Der Ausdruck „repräsentative Stichprobe“ ist kein Fachbegriff. In der Praxis sind Zufallsstichproben oder Quotenstichproben nur schwer zu erreichen.

Die konkrete Fragestellung ist beispielsweise für die Analyse von Sozialstrukturen oder die Prognose von Wählerverhalten im Rahmen von sogenannten „repräsentativen“ Stichproben von Bedeutung. Es kann also durchaus vorkommen, dass bei der Auswertung einer repräsentativen Erhebung über ihren ursprünglichen Zweck hinaus, z. B. bei nicht vorgesehener kleiner räumlicher Differenzierung, nur eine unbefriedigende Genauigkeit erreicht wird. Wichtig sind sie in der Praxis außerdem für die Schätzung von Verteilungen (z. B. Anteils- oder Mittelwerte). Für die Prüfung von Zusammenhangshypothesen ist Repräsentativität nicht von zentraler Bedeutung.

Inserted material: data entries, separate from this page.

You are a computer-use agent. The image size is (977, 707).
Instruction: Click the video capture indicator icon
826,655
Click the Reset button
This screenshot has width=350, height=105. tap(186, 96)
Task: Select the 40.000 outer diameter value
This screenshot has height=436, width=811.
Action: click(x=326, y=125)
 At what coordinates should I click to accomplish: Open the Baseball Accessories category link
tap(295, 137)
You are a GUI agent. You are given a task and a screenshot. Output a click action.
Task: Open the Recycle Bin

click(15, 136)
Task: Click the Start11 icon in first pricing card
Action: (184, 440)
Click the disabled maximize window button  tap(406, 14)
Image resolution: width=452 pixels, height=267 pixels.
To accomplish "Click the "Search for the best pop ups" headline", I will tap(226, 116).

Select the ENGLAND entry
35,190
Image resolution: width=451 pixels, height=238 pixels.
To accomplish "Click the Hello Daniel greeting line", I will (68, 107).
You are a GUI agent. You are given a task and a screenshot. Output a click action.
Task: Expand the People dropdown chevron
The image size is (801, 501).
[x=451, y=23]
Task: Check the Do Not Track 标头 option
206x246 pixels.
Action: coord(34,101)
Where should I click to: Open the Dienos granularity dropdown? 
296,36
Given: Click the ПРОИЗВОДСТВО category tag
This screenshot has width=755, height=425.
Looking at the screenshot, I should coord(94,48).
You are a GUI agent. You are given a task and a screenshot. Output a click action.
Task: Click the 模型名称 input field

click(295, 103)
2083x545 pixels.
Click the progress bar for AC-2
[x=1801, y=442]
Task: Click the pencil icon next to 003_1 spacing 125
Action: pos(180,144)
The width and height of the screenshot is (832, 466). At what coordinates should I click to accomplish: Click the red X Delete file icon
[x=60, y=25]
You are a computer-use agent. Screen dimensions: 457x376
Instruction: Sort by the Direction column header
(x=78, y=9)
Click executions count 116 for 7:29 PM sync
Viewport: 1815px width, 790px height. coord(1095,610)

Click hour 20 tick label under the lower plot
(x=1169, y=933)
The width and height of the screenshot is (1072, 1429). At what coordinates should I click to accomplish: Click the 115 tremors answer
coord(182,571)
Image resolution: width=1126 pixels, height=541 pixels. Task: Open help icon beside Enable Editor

Hier sind Designs der Varianzkontrolle und die Ausschaltung von Störfaktoren wichtiger.

Für die empirische Wissenschaft ist die Angabe folgender Charakteristika der Stichprobentechnik und Erhebungsmethode wichtig:

  • Angabe der Stichprobentechnik (des Auswahlverfahrens)
    • Zufallsstichprobe: dann auch Ausschöpfungsquote
    • oder Quotenstichprobe: dann auch die Quotenmerkmale
  • Zahl der realisierten Elemente (nach Abzug von Verweigerung (Non response))
  • Die Erhebungsmethode (telefonisch, persönlich)
  • Gewichtungsverfahren
  • Es sollte ein Vergleich zwischen Theorie und Praxis stattfinden, z. B. durch Überprüfung der Interviewer

Wichtig ist, dass sich die Einschlusswahrscheinlichkeit eines Elements angeben lässt. Eine Aussage über die Genauigkeit der Erhebung ist hilfreich. Ob eine genügende Genauigkeit erreicht worden ist, kann oft mit einem Vergleich zwischen den geschätzten Werten und aus anderen Quellen bekannten Werten beurteilt werden. Auf die Befragung von Personen bezogen bedeutet das z. B., dass die Schätzungen von Altersstruktur, Bildungsniveau, Familienstand o. ä. den Ergebnissen der amtlichen Veröffentlichungen entsprechen.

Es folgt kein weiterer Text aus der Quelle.